Krylov processes

Krylov processes are the foundation of Krylov methods, they generate bases of Krylov subspaces. Depending on the Krylov subspaces generated, Krylov processes are more or less specialized for a subset of linear problems. The following table summarizes the most relevant processes for each linear problem.

Linear problemsProcesses
Hermitian linear systemsHermitian Lanczos
Square Non-Hermitian linear systemsNon-Hermitian Lanczos – Arnoldi
Least-squares problemsGolub-Kahan – Saunders-Simon-Yip
Least-norm problemsGolub-Kahan – Saunders-Simon-Yip
Saddle-point and Hermitian quasi-definite systemsGolub-Kahan – Saunders-Simon-Yip
Generalized saddle-point and non-Hermitian partitioned systemsMontoison-Orban

Notation

For a matrix $A$, $A^H$ denotes the conjugate transpose of $A$. It coincides with $A^T$, the transpose of $A$, for real matrices. Define $V_k := \begin{bmatrix} v_1 & \ldots & v_k \end{bmatrix} \enspace$ and $\enspace U_k := \begin{bmatrix} u_1 & \ldots & u_k \end{bmatrix}$.

For a matrix $C \in \mathbb{C}^{n \times n}$ and a vector $t \in \mathbb{C}^{n}$, the $k$-th Krylov subspace generated by $C$ and $t$ is

\[\mathcal{K}_k(C, t) := \left\{\sum_{i=0}^{k-1} \omega_i C^i t \, \middle \vert \, \omega_i \in \mathbb{C},~0 \le i \le k-1 \right\}.\]

For matrices $C \in \mathbb{C}^{n \times n} \enspace$ and $\enspace T \in \mathbb{C}^{n \times p}$, the $k$-th block Krylov subspace generated by $C$ and $T$ is

\[\mathcal{K}_k^{\square}(C, T) := \left\{\sum_{i=0}^{k-1} C^i T \, \Omega_i \, \middle \vert \, \Omega_i \in \mathbb{C}^{p \times p},~0 \le i \le k-1 \right\}.\]

Hermitian Lanczos

hermitian_lanczos

After $k$ iterations of the Hermitian Lanczos process, the situation may be summarized as

\[\begin{align*} A V_k &= V_k T_k + \beta_{k+1,k} v_{k+1} e_k^T = V_{k+1} T_{k+1,k}, \\ V_k^H V_k &= I_k, \end{align*}\]

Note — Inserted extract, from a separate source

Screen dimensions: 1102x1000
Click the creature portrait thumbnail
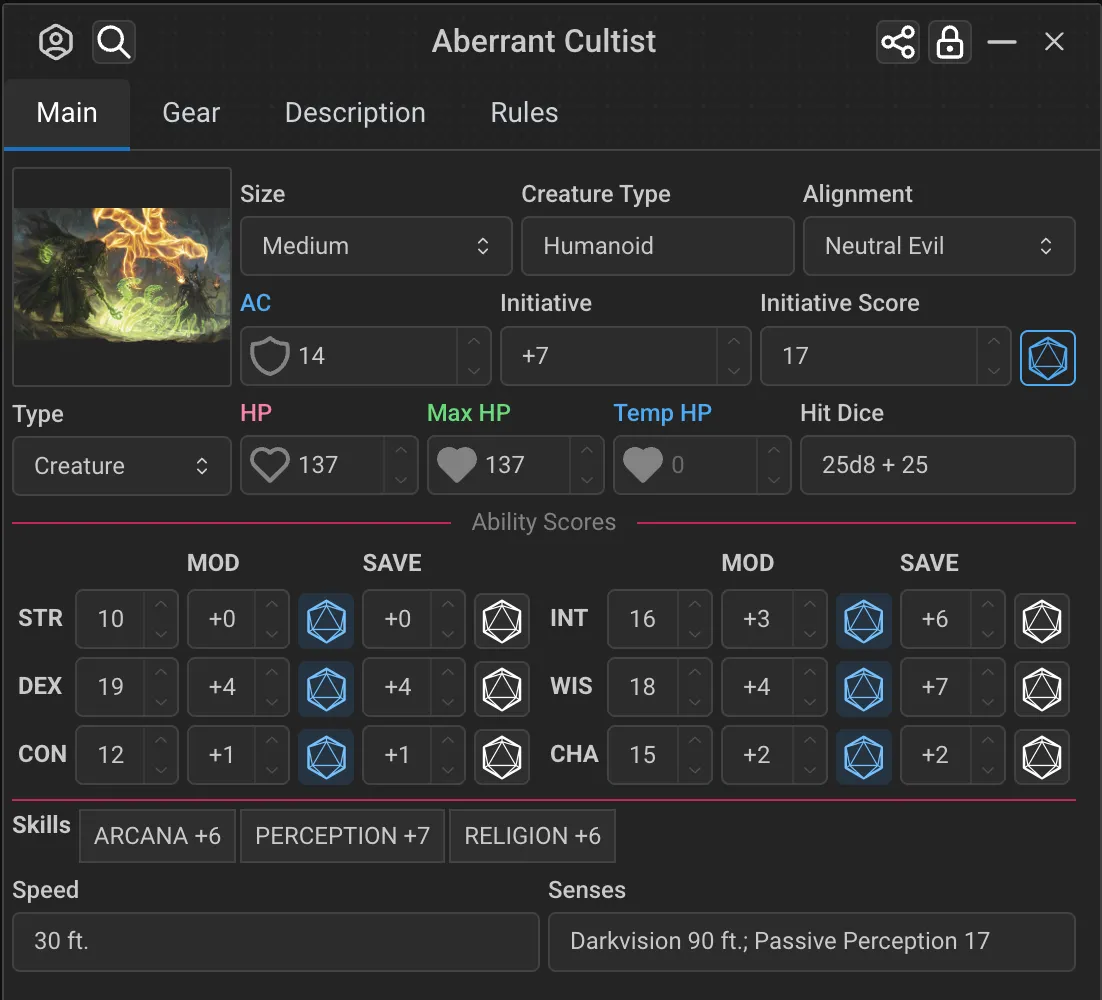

where $V_k$ is an orthonormal basis of the Krylov subspace $\mathcal{K}_k(A,b)$,

\[T_k = \begin{bmatrix} \alpha_1 & \bar{\beta}_2 & & \\ \beta_2 & \alpha_2 & \ddots & \\ & \ddots & \ddots & \bar{\beta}_k \\ & & \beta_k & \alpha_k \end{bmatrix} , \qquad T_{k+1,k} = \begin{bmatrix} T_{k} \\ \beta_{k+1} e_{k}^T \end{bmatrix}.\]

Note that depending on how we normalize the vectors that compose $V_k$, $T_{k+1,k}$ can be a real tridiagonal matrix even if $A$ is a complex matrix.

The function hermitian_lanczos returns $V_{k+1}$, $\beta_1$ and $T_{k+1,k}$.

Related methods: SYMMLQ, CG, CR, CAR, MINRES, MINRES-QLP, MINARES, CGLS, CRLS, CGNE, CRMR, CG-LANCZOS and CG-LANCZOS-SHIFT.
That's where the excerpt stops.